2018: Business Moving from Readjustment to Response
If 2017 was the year of readjustment brought on by speed and change in business, 2018 will be the year of sensing the shifts and responding with a way forward for the future. It is time to confront the hard issues and embrace the opportunity to initiate change.
Leaders are asking timely, tough questions: How will we drive sustainable growth? How will we respond to automation? How will we augment the skills of our people? What new ways of engaging talent will drive us toward further innovation? How do we empower a more diverse and inclusive culture? How can we build a culture beyond our four walls?
As we head into 2018, I predict:
• An inflection point around automation and AI. The year ahead will be a turning point in which individuals see more optimism in the opportunities of their roles with emerging technologies. As I mentioned in my 2017 mid-year report, the conversation this year has shifted to human with machine, instead of human vs. machine. While there will still be challenges, and we will be working through them for some time, the doom and gloom will moderate in 2018 as talent starts to experience the benefits and companies embrace the important role that essential human capabilities still have to play in the work of the future. There’s a better way to understand and use today’s profound changes: to see technology forces as complementary, working in harmony.

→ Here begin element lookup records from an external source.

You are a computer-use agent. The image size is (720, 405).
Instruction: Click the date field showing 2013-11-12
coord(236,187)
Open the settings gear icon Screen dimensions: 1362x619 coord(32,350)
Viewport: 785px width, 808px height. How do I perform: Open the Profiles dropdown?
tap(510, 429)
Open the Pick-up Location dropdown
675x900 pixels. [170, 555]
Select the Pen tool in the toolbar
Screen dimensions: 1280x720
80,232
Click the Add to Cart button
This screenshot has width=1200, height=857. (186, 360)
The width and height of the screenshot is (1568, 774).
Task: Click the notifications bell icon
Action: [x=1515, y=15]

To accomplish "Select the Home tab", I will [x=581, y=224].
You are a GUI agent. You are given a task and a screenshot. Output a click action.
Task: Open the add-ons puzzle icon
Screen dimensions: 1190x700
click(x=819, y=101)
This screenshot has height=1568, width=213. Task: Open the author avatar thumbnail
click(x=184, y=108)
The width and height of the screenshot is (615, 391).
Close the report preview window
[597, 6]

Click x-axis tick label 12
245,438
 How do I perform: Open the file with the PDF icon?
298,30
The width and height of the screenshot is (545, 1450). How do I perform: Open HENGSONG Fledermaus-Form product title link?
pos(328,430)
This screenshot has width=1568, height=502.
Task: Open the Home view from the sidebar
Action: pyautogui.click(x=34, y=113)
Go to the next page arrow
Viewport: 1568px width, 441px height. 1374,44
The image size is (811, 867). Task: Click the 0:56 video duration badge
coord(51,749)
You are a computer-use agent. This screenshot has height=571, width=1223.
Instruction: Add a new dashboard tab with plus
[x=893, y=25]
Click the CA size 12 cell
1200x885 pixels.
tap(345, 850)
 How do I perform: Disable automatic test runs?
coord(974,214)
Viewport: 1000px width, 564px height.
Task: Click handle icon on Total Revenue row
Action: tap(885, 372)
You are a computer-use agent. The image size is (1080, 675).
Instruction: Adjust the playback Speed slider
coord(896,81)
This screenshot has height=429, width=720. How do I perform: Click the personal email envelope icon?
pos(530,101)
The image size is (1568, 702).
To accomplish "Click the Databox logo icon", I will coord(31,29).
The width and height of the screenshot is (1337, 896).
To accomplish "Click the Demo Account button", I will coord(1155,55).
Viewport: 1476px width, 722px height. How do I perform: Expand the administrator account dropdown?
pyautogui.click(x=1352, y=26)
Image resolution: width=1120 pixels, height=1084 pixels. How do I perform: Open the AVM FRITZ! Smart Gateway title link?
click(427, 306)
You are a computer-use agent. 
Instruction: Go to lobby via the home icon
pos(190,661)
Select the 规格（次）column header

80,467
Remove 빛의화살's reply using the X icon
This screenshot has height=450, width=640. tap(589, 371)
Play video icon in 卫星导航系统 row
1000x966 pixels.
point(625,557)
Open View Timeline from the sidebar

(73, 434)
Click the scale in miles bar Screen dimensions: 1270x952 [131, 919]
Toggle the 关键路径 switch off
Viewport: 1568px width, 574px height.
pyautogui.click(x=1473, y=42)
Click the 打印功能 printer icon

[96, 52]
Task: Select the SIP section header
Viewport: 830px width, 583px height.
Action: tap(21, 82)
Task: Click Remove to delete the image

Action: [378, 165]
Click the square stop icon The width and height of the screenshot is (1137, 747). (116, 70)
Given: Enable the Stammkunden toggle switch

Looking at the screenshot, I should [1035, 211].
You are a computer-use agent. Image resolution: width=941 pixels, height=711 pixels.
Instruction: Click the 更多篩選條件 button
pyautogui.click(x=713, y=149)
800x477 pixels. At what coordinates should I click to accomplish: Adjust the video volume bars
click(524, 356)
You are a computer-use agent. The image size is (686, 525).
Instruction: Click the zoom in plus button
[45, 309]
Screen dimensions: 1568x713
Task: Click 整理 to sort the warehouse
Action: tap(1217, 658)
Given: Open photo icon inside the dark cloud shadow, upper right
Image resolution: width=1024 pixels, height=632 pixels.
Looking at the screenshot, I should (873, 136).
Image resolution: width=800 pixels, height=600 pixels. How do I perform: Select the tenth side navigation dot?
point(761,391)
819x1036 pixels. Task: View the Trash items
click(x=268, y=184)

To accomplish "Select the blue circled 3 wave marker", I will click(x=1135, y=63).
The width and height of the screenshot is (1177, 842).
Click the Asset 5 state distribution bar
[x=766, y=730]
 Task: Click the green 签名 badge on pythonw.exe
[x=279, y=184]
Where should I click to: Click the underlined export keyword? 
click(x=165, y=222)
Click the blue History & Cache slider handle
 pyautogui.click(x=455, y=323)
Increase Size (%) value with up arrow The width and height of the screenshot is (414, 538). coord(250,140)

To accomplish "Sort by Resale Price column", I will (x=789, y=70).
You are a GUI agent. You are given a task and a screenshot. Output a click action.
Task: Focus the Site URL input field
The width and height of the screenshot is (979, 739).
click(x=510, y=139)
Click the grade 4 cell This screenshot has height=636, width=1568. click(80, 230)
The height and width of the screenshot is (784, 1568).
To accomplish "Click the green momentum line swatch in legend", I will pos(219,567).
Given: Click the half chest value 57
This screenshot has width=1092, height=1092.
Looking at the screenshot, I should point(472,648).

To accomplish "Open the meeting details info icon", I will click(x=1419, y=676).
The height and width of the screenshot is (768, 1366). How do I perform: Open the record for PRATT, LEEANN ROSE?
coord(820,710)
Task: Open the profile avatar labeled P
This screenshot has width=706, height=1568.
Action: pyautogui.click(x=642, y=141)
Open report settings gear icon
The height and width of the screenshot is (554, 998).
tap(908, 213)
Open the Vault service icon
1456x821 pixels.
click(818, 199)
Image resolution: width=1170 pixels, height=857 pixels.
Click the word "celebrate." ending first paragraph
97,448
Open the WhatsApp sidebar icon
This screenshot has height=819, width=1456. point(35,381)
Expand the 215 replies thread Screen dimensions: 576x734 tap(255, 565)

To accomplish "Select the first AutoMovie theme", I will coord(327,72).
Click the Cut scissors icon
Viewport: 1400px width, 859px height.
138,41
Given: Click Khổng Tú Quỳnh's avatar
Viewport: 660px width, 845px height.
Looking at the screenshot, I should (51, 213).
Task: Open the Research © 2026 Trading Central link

• Deliberate action around education from 8 to 80.
The work of the future, automation and AI, means we need to address learning beyond our own organizations—and step up to provide enhanced STEM (Science, Technology, Engineering and Mathematics) education at a foundational, elementary level. It also means the need to retool and reskill those that are already in the workforce so that their work can be augmented with and not replaced by the deployment of new technologies. And, finally, it likely means a greater skills gap across the globe, whether 8 years old or 80—and businesses, government, and NGOs (non-government organizations) will be on the hook to help close that gap. Not everyone needs to be STEM fluent, but most need to be tech-savvy.
• The continued rise of public-private partnerships.
The uncertainty of public policy caught leaders “waiting around” in 2017. As we saw mid-year last year, one of the emerging thoughts was to solve complex societal issues with public-private partnerships. 2018 will bring an even greater number of public and private organizations coming together more often to implement solutions—like collaborating on infrastructure, education, diversity and inclusion, workplace reform, and societal change. We can no longer operate in silos as businesses, government, and NGOs, but rather we need an interconnected ecosystem reliant on collective action.
• The joining of businesses to create holistic experiences.
Last year at this time, I predicted a focus on mergers and acquisitions—viewing it from the perspective of innovation and growth opportunities. This year, M&A and arrangements between “competimates” will be driven by growth focused on how business caters to the end user experience—with new ways of adding value and creating platforms in the digital ecosystem. The creation of new digital ecosystems will serve consumers in many new and innovative ways.
• A greater push for businesses to do real good—beyond talk.
As our physical, digital, biological worlds continue to collide—and our work and lives become even more integrated—there will be a greater push for businesses to do real good—and to show measurable results and accountability. Companies will need to contribute to diversity and inclusion outside their four walls. Actively give back to more than just their communities by addressing the tough issues, like closing societal gaps. Be there in times of need. And, that will go for individuals too. The end of 2017 gave way to the rise of having a voice and taking action. 2018 will be about using that voice to make real, impactful change.